- [Required work]
Pick up the news story about Parker Seaman's film "Wes Schlagenhauf is Dying" and continue it from its final sentence.

- [Source passage]
Corona del Mar High grad puts a movie on the screen where he learned to love film
The Newport Beach Film Festival will represent a homecoming for Corona del Mar High graduate Parker Seaman.
More specifically, the director is thrilled to show his debut full-length film, “Wes Schlagenhauf is Dying,” at Regal Edwards Big Newport across from Fashion Island.
The festival starts Oct. 13, and Seaman’s documentary-style film will show Monday, Oct. 17 at 5:30 p.m.
“I’ve been to this theater, I don’t know, 500 times?” Seaman said. “To be playing here is incredible. The first R-rated movie that I snuck into was ‘Jackass,’ in Theater 1 right here.”
Seaman, now 30 and a resident of Los Angeles, adds with a smile that he’s also paid for a movie at Big Newport many times.
He said he made the film during the coronavirus pandemic with his buddy Devin Das.
After graduating from CdM in 2010, Seaman studied at the New York Film Academy for a couple of years. He dropped out to work at the comedy website co-founded by Will Ferrell, “Funny or Die,” and it was there that he met Das in 2012.
They lived together in West Hollywood for three years and have many fond memories from that period. In fact, there are plenty of callbacks in “Wes Schlagenhauf is Dying.”

- [Given data]
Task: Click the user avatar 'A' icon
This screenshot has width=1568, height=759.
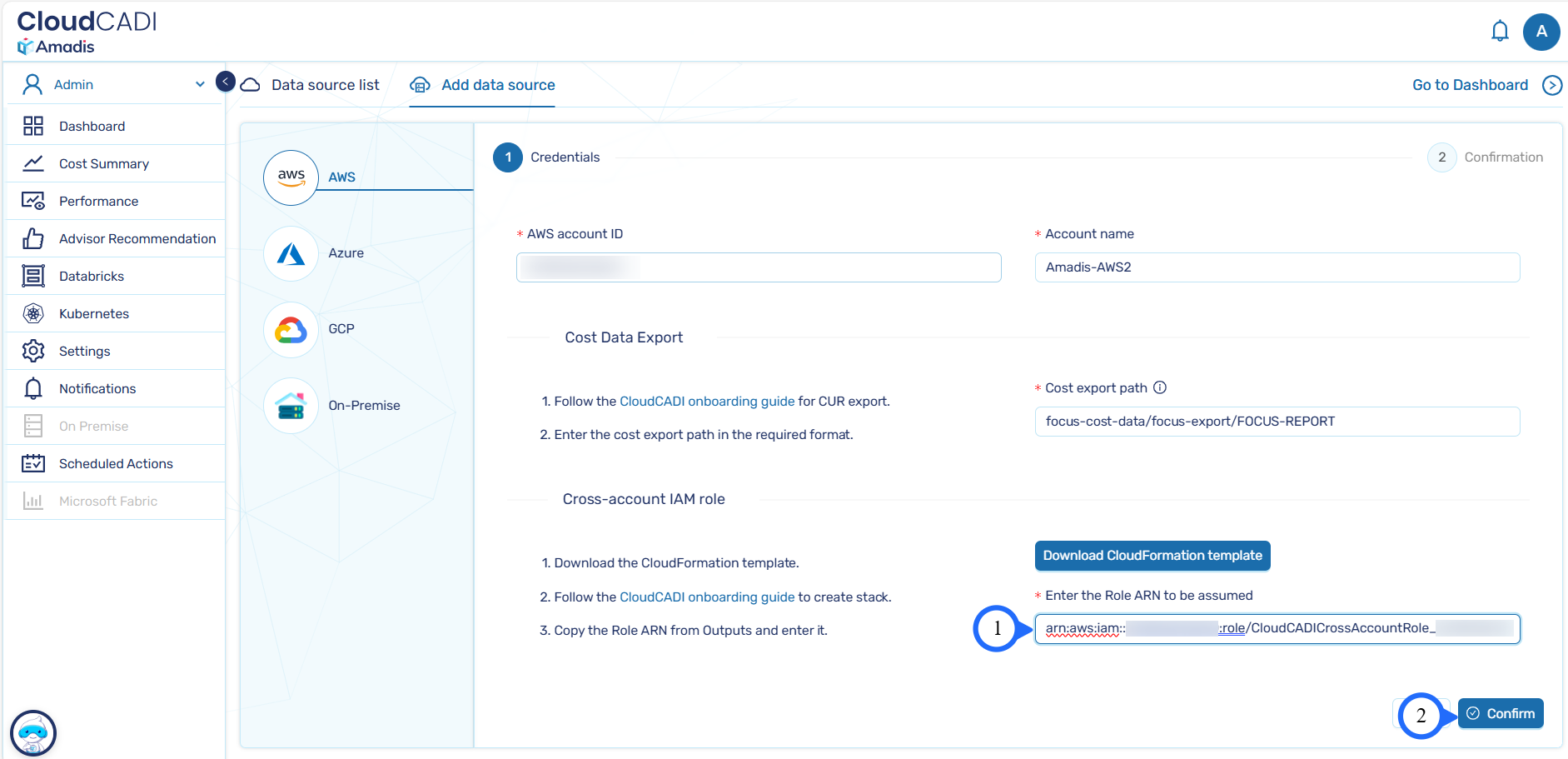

--

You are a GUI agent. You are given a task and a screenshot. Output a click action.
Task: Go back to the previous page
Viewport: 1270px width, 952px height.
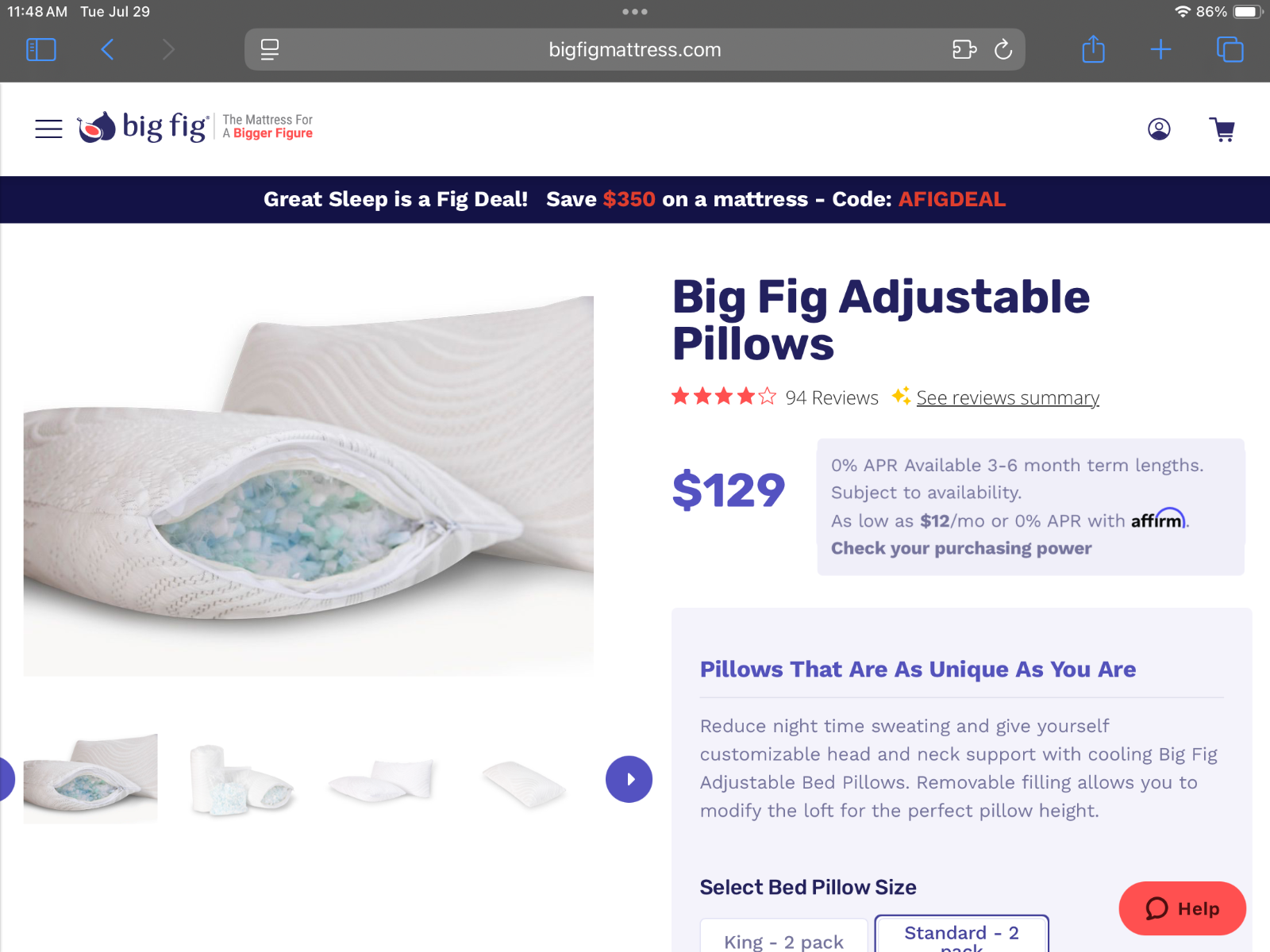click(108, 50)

- [Response box]
The 78-minute film tells the story of the friends taking a road trip to Idaho during the pandemic to visit their friend Wes, who has contracted COVID-19 and is in bad shape.
It sounds like a heavy premise, but the movie keeps it light, meta and satirical. Seaman, Das and Schlagenhauf all use their real names, but Seaman maintains they are nothing like the unlikable guys portrayed in the documentary.
“I was seeing a lot of commercials during that time that were like, ‘We’re in this together, it’s all good, be sure to enjoy this Kit-Kat,” he said. “And it’s like, ‘We shouldn’t be doing this right now.’ Filmmaking was still deemed an essential business, which was very funny to me.
“That’s where this started, making fun of the idea. In the movie, there’s a lot of commercial parodies about sort of capitalizing on the pandemic in a way. I think we wanted to comment on capitalizing on the pandemic for content, while doing it, but hopefully maybe this will be the first and last of its kind.
“I don’t think we would ever again make a movie this meta or this on the nose. In a sense, it’s a piece of commentary by it folding in on itself at the exact same time that it’s happening.”
The film debuted at the Tribeca Film Festival earlier this year.
Seeing it shown at the Newport Beach festival will also represent a homecoming for Trent Anderson, a producer on the film who went to Sage Hill School. Seaman and Anderson both went to Harbor Day School, and played on a Little League team together two decades ago.
Movies are generally categorized as ultra-low budget when their budgets are less than $250,000, Anderson said. And “Wes Schlagenhauf is Dying” has a budget well below even that.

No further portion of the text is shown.